Students who have spent an eternity wondering how much money a university spends on biscuits will have to wait no more after a Freedom of Information (FoI) request by an Exeter student newspaper revealed the institution spent almost £6,000 on the baked treats in 2015.
Labelling the findings as possibly “the most British scandal of the century,” Exeposé found a total of £5,780 worth of funds were spent on providing biscuits for customers at, or attending events at, the University of Exeter last year.
Responding to the information, the university said it did not hold record of the exact number of biscuits purchased, meaning a cost-per-biscuit calculation was not possible. However, had the biscuits been McVities Hobnobs and purchased at the Guild Shop on the university campus (priced at 75p per packet), Exeposé said this would have amounted to 7,706 packets of biscuits - or 154,133 biscuits in total.

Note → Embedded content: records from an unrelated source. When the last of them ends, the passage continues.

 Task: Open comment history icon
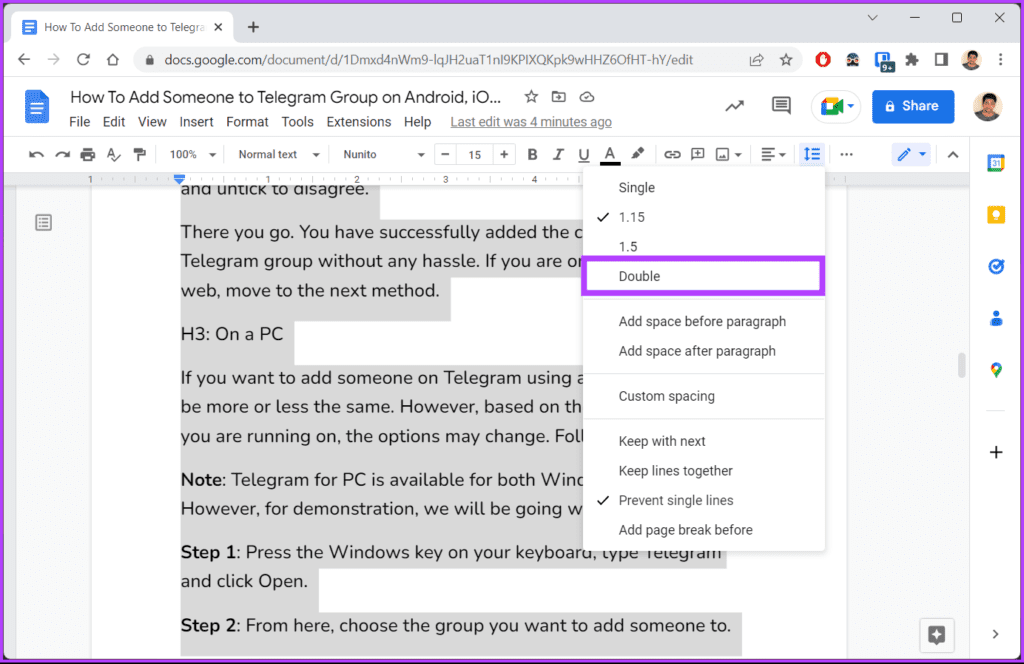[781, 106]
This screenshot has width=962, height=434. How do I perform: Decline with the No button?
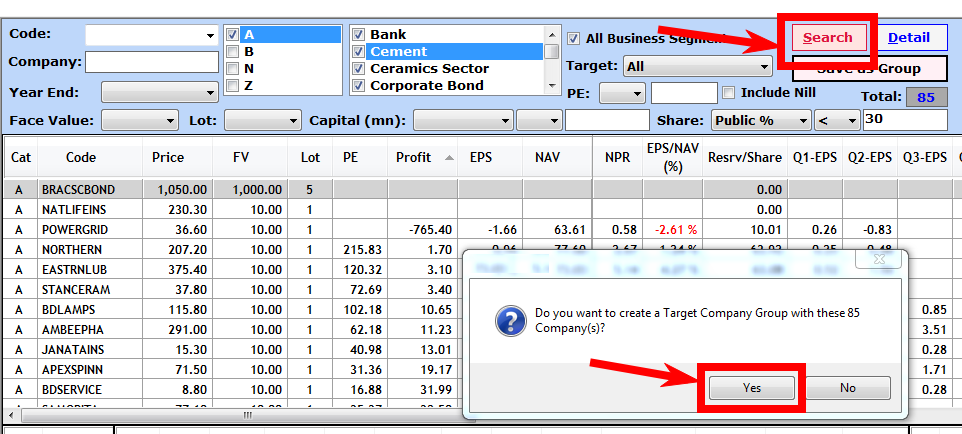pos(847,388)
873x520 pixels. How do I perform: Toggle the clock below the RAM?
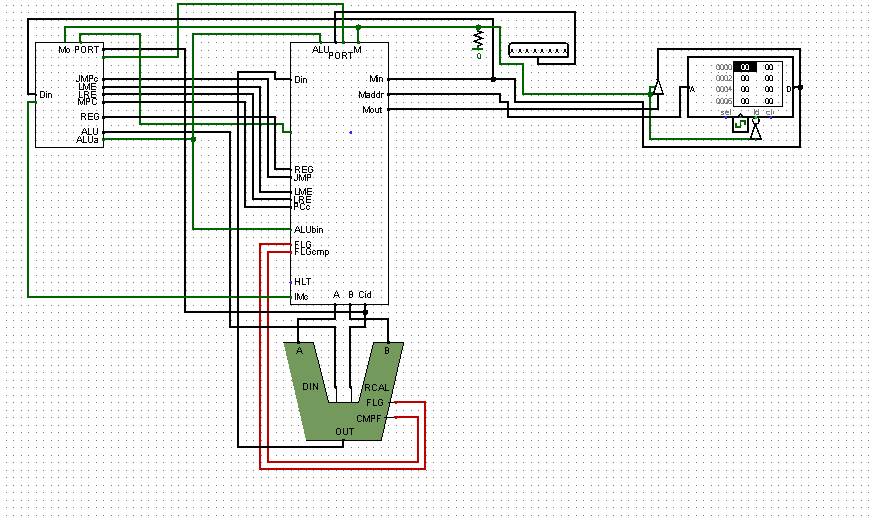pyautogui.click(x=739, y=122)
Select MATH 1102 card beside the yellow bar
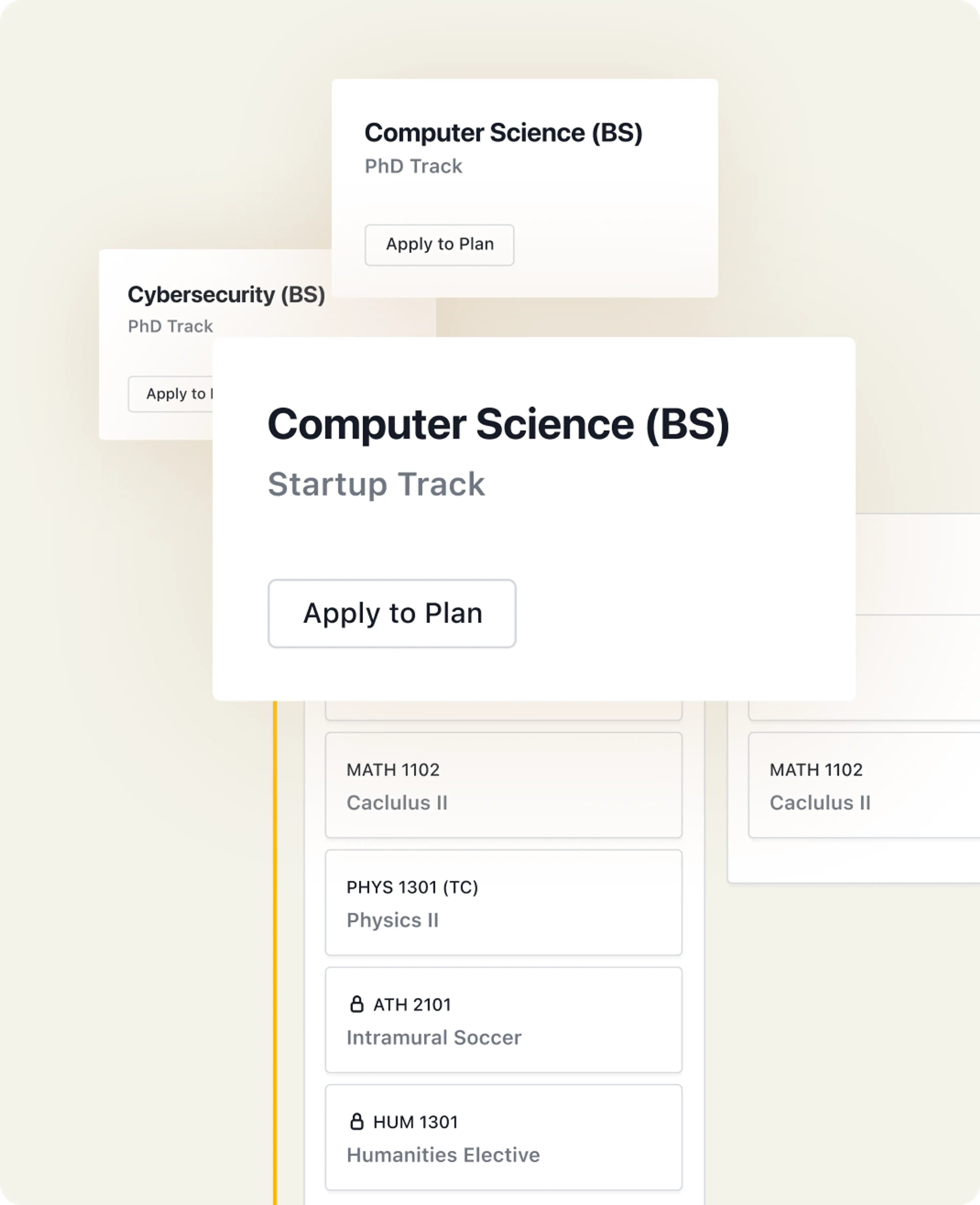The height and width of the screenshot is (1205, 980). point(504,785)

Had the university opted for the slightly pricier Maryland ‘Big & Chunky’ cookies (priced at £1.99 per packet), they would have been able to purchase 2,904 packets - or 22,236 biscuits in total - enough for every student at Exeter to have roughly seven and a half Hobnobs, or one and a bit Maryland cookies.
But, how did Exeter’s biscuit expenditure compare with other universities? A similar investigation at University College London (UCL) revealed how the institution spent just over £57,000 on biscuits within a 21-month period, making Exeter’s confectionery expenditure seem fairly modest in comparison. Another request revealed how Cardiff City Council spent more than £28,000 on tea and biscuits in the last three years.
The news, however, didn’t stop students expressing their outrage at the revelation. Susannah, a second-year philosophy and politics student, described being “horrified” by the figure, adding: “It’s shocking how much the university has spent in times of austerity. It really does take the biscuit.”
Andrei, a third-year studying computer science described how the figure came as a surprise, and said: “They could at least spend that money on something useful, like increasing study spaces on campus, but I guess that’s just the way the cookie crumbles.”
Not all students were shocked, however, with Sarah, a third-year English student and self-confessed chocolate biscuit addict, labelling the decision as “entirely justified.”
Despite criticism, the University of Exeter defended its policy and biscuit expenditure. A spokesperson said: “Each year, there are thousands of meetings, events and functions involving staff, students and visitors that take place at the university on all campuses. Occasionally, and where appropriate, some small offer of light refreshments may be provided.”
The findings have come amid reports Britain is currently experiencing a “biscuit drought” after a United Biscuits factory was flooded in Carlisle in December. Should this drought cause a rise in prices, there could be yet more biscuit-related developments to come in 2016, added the Exeposé team.